Now/It's: An Interview with Phil Madeira
Stop me if you've heard this one before - Nashville is a truly remarkable place. As trite as it might sound to say that after New York Times, Travel & Leisure, GQ, and every other publication has already re-purposed the same sentiment, the sentiment rings true. As a long time Nashvillian, it never ceases to amaze me that the sheer number of fascinating people just a stones throw from your front door seems to be in perpetual growth. Such was the case for this week's feature subject, Phil Madeira. A veteran Nashville's Americana scene, Madeira and I are literal neighbors, but it took his fifth solo album Providence to be released before we became acquainted (for the record, it's a large apartment complex, so it's hard know everyone there). But dang, once Phil met up to chat, it was one of the most exceptional conversations we've had the great fortune to run on Now/It's. Phil shares some wonderful insight into his formative years in Rhode Island, the inspiration for this newest record, as well as his consciousness for faith and politics, and his prolific body of work which includes being Emmylou Harris' band leader, working with Buddy Miller, The Civil Wars, and more. A true treasure of Nashville, Phil Madeira reminds us of just how fortunate we are to live in Nashville.
Now/It's met with Phil Madeira at Bongo Java, in the Belmont neighborhood of Nashville.
N/I - Well how are you?
Phil - I’m doing pretty good. How are you?
N/I - Doing well. Doing well. I appreciate you meeting up with me.
Phil - Aw man, yeah. I have a ten o’clock interview with The Tennessean somewhere else, so I need to set my alarm.
N/I - Alright. I set one for 9:50 or so, because Maria had said you have to head out around then.
Phil - Yeah. I’m going to set it for 9:45, just because it’s over in Germantown, and I’ll Lyft over there.
N/I - No worries.
Phil - Do you do that?
N/I - From time to time.
Phil - If I have to go downtown, I don’t drive anywhere.
N/I - Sometimes I’ll have to work downtown and will need my car, specifically, but otherwise, it’s strictly Lyfting places.
Phil - So what do you do? You have this website….
N/I - Yeah. So this is a website that I do - I’ve written for some bigger publications in the past, and I still do from time to time, but for the most part, I just figured doing my own thing would be most appealing. I get to talk to people I want to, and I don’t have to worry about someone else overseeing my work.
Phil - Well I visited the site, and it looks fantastic.
N/I - Wow. Thanks! I really appreciate that. I really do. But outside of that, I work at 650 AM WSM, the radio station.
Phil - Okay, great.
N/I - I do some reporting and some promotional stuff there. Basically anything they ask of me.
Phil - Perfect. That’s great.
N/I - I think so. We might as well jump right into things - when does Providence come out?

▶ TASKS TO PERFORM:
#1 In two sentences, summarize the Phil Madeira interview.
#2 Answer these questions from the Phil Madeira interview:
(a) What is the title of Madeira's fifth solo album?
(b) Where did the meeting take place?
(c) At which radio station does the interviewer work?
#3 Decide whether each statement agrees with the Phil Madeira interview:
(a) Madeira planned to drive himself to Germantown.
(b) Madeira has served as Emmylou Harris' band leader.
(c) Madeira and the interviewer live in the same apartment complex.

Recorded data
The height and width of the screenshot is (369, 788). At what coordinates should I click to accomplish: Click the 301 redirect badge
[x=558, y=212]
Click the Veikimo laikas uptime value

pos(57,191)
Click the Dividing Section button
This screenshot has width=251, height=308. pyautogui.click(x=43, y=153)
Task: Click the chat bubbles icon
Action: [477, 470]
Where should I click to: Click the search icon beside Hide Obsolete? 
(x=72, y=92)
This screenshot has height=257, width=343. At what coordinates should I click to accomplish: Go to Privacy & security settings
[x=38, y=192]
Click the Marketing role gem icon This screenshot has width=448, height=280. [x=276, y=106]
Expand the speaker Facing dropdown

▶ SOLUTIONS TO THE PROBLEMS:
#1 Now/It's met Phil Madeira, a veteran of Nashville's Americana scene and the author's neighbor, at Bongo Java in the Belmont neighborhood after the release of his fifth solo album, Providence. Before the interview began, Madeira mentioned that he had a ten o'clock interview with The Tennessean, and the interviewer explained running the website and working at 650 AM WSM.

#2
(a) Providence
(b) Bongo Java, in the Belmont neighborhood of Nashville
(c) 650 AM WSM

#3
(a) No: "I’ll Lyft over there."
(b) Yes: "being Emmylou Harris' band leader"
(c) Yes: "Madeira and I are literal neighbors" and "it's a large apartment complex"